Given records:

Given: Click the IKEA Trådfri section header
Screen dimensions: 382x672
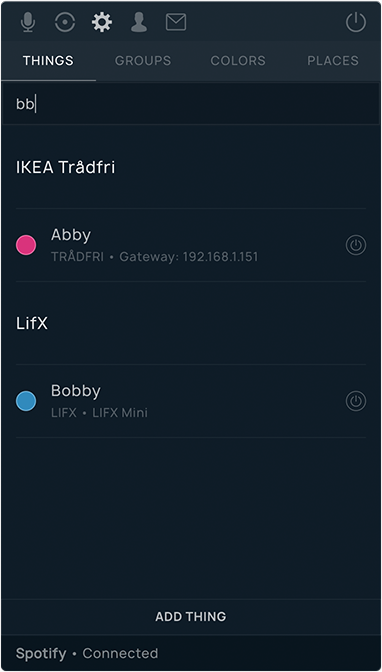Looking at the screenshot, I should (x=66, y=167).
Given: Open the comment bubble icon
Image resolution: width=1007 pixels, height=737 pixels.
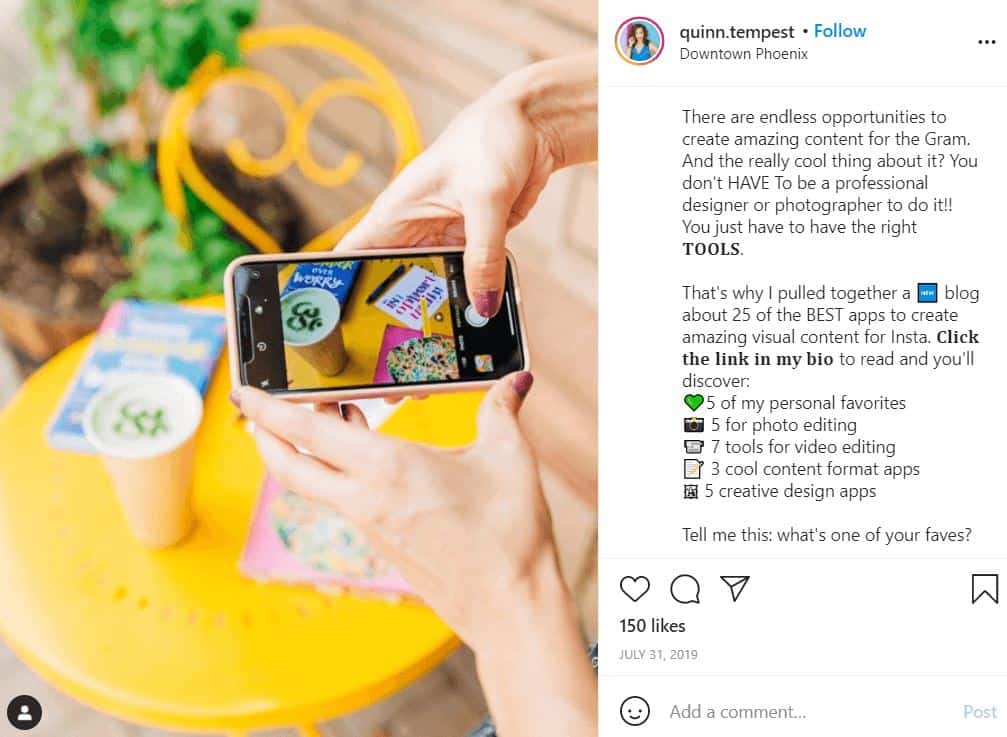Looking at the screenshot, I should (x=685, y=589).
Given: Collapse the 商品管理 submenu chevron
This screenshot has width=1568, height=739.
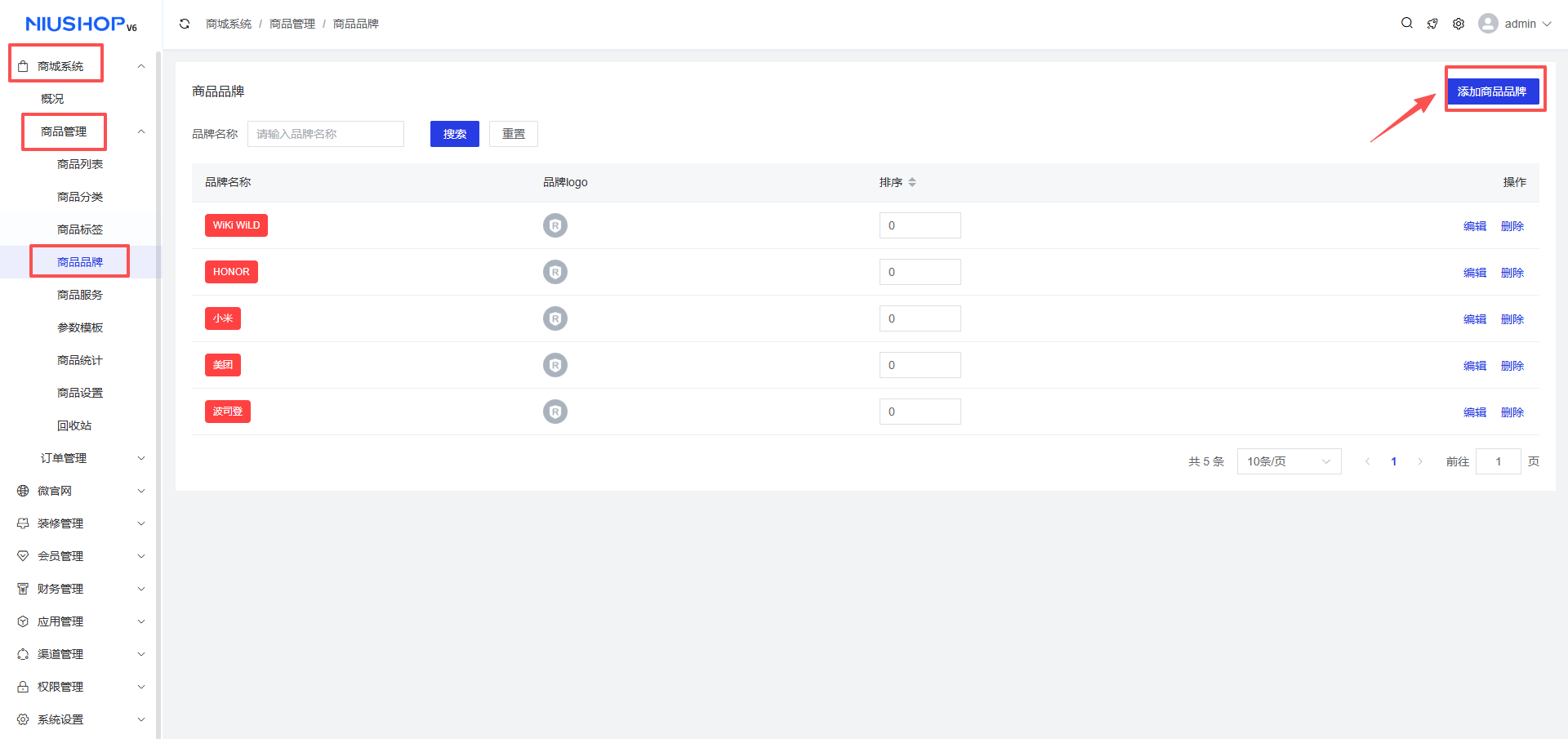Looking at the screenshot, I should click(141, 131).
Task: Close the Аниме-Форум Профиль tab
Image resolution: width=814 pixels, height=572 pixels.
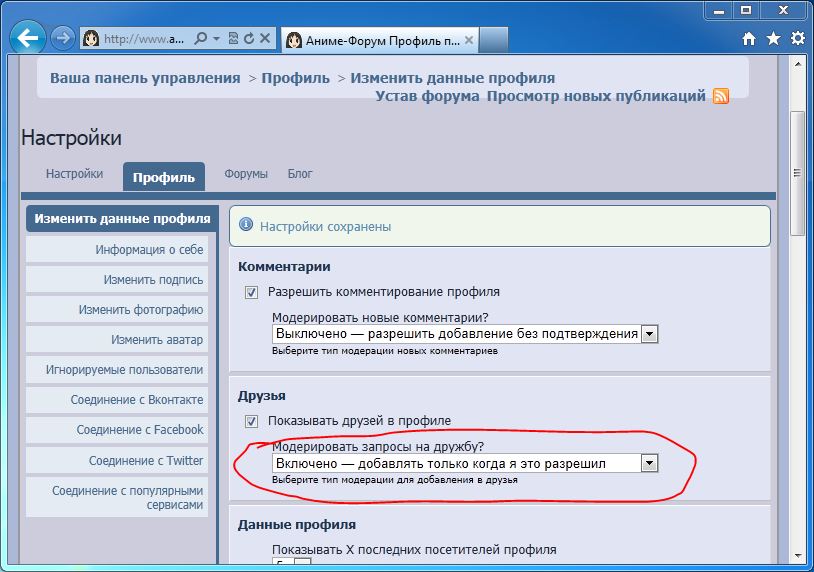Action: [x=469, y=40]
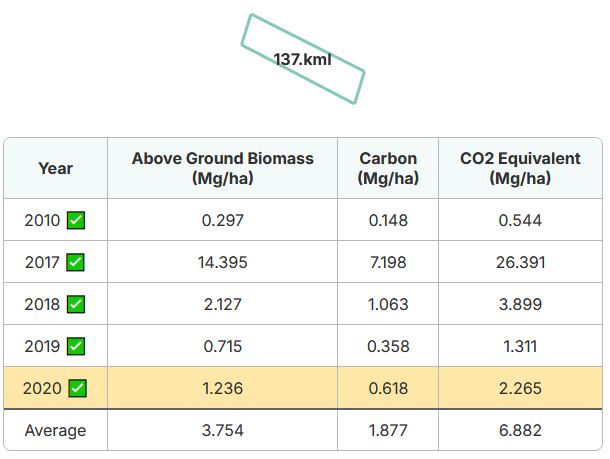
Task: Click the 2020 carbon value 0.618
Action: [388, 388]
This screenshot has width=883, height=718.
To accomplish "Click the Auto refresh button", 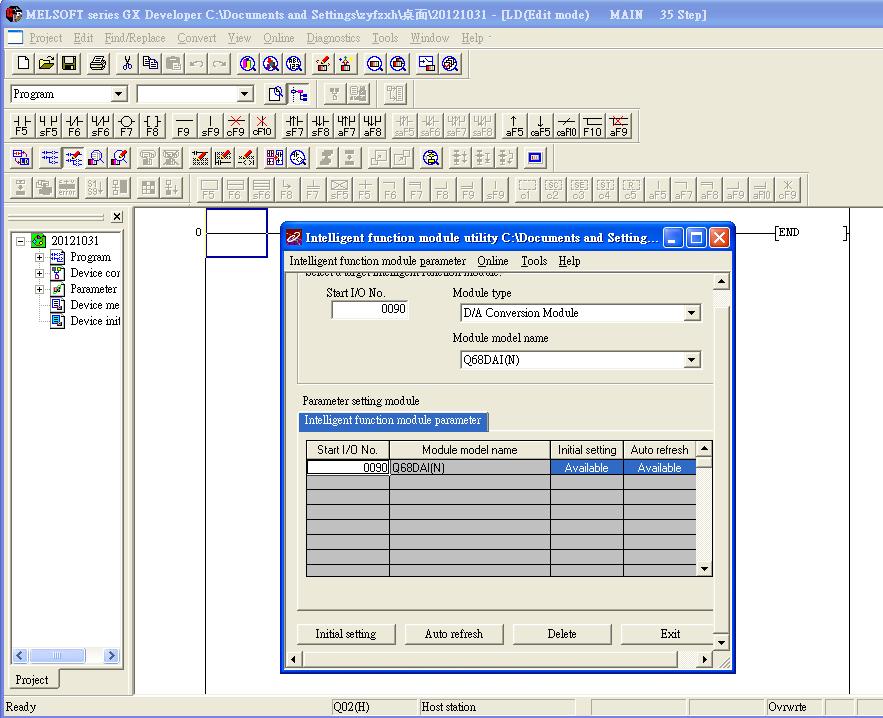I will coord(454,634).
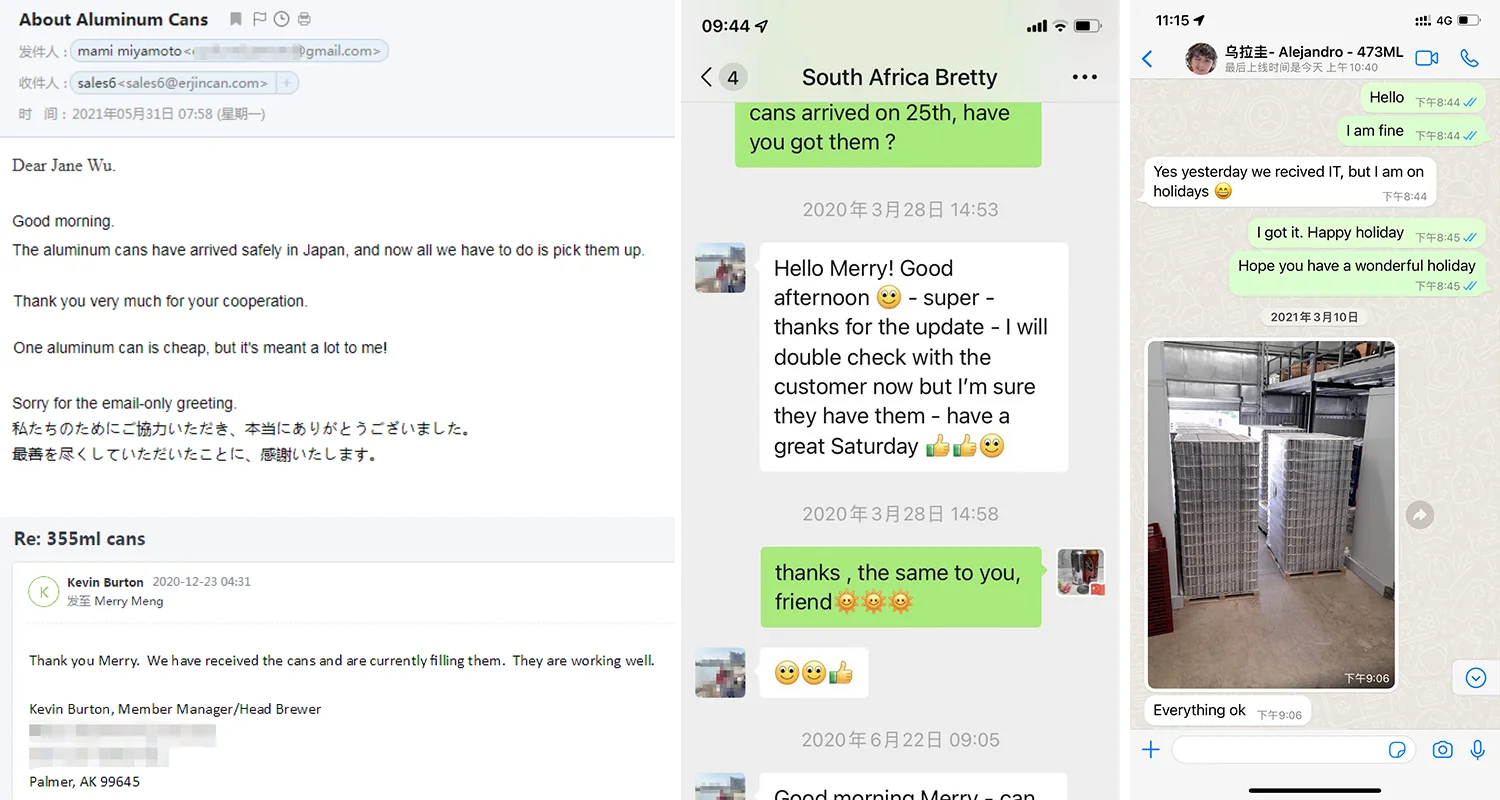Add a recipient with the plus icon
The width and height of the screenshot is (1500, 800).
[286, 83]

What this task involves: Above this task is a listing with pictures in it. Retype only the lines from the one containing "Screen dimensions: 382x672" through the one containing "This screenshot has width=883, height=718.", both included, and not the pictures.

Task response:
Screen dimensions: 382x672
Looking at the screenshot, I should (x=66, y=167).
Given: Open the comment bubble icon
Image resolution: width=1007 pixels, height=737 pixels.
Looking at the screenshot, I should (x=685, y=589).
Given: Collapse the 商品管理 submenu chevron
This screenshot has width=1568, height=739.
Looking at the screenshot, I should click(141, 131).
Task: Close the Аниме-Форум Профиль tab
Image resolution: width=814 pixels, height=572 pixels.
Action: [x=469, y=40]
Task: Click the 2020 carbon value 0.618
Action: [388, 388]
This screenshot has width=883, height=718.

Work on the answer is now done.